▶ _Task requirements_: Output the entries below so that they read exactly as they do now.

[Stored data]
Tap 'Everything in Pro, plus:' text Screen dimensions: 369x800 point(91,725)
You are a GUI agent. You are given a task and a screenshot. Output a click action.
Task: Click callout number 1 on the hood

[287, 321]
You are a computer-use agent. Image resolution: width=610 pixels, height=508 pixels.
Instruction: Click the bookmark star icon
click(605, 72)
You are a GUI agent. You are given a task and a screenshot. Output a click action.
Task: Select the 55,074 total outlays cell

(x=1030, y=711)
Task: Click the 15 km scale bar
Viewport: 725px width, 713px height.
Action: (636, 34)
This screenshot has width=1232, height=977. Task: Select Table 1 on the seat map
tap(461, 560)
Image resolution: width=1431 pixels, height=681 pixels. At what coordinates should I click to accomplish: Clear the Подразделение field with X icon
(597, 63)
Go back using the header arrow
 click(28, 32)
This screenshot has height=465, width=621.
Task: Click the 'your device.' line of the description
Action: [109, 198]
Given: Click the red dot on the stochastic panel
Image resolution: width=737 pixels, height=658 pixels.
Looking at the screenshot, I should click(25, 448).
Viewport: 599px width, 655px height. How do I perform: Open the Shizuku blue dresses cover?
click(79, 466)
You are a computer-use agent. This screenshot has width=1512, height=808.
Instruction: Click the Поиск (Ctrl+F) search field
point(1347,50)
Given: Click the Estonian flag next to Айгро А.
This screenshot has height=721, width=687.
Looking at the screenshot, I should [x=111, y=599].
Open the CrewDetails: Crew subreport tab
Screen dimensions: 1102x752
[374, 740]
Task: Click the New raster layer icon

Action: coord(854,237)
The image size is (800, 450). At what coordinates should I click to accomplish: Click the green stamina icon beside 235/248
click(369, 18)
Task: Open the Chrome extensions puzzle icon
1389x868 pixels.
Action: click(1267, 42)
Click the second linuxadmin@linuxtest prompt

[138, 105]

▶ _Response for this exercise_:
Tap 'Everything in Pro, plus:' text Screen dimensions: 369x800 point(91,725)
You are a GUI agent. You are given a task and a screenshot. Output a click action.
Task: Click callout number 1 on the hood

[287, 321]
You are a computer-use agent. Image resolution: width=610 pixels, height=508 pixels.
Instruction: Click the bookmark star icon
click(605, 72)
You are a GUI agent. You are given a task and a screenshot. Output a click action.
Task: Select the 55,074 total outlays cell

(x=1030, y=711)
Task: Click the 15 km scale bar
Viewport: 725px width, 713px height.
Action: (636, 34)
This screenshot has width=1232, height=977. Task: Select Table 1 on the seat map
tap(461, 560)
Image resolution: width=1431 pixels, height=681 pixels. At what coordinates should I click to accomplish: Clear the Подразделение field with X icon
(597, 63)
Go back using the header arrow
 click(28, 32)
This screenshot has height=465, width=621.
Task: Click the 'your device.' line of the description
Action: [109, 198]
Given: Click the red dot on the stochastic panel
Image resolution: width=737 pixels, height=658 pixels.
Looking at the screenshot, I should click(25, 448).
Viewport: 599px width, 655px height. How do I perform: Open the Shizuku blue dresses cover?
click(79, 466)
You are a computer-use agent. This screenshot has width=1512, height=808.
Instruction: Click the Поиск (Ctrl+F) search field
point(1347,50)
Given: Click the Estonian flag next to Айгро А.
This screenshot has height=721, width=687.
Looking at the screenshot, I should [x=111, y=599].
Open the CrewDetails: Crew subreport tab
Screen dimensions: 1102x752
[374, 740]
Task: Click the New raster layer icon

Action: coord(854,237)
The image size is (800, 450). At what coordinates should I click to accomplish: Click the green stamina icon beside 235/248
click(369, 18)
Task: Open the Chrome extensions puzzle icon
1389x868 pixels.
Action: click(1267, 42)
Click the second linuxadmin@linuxtest prompt

[138, 105]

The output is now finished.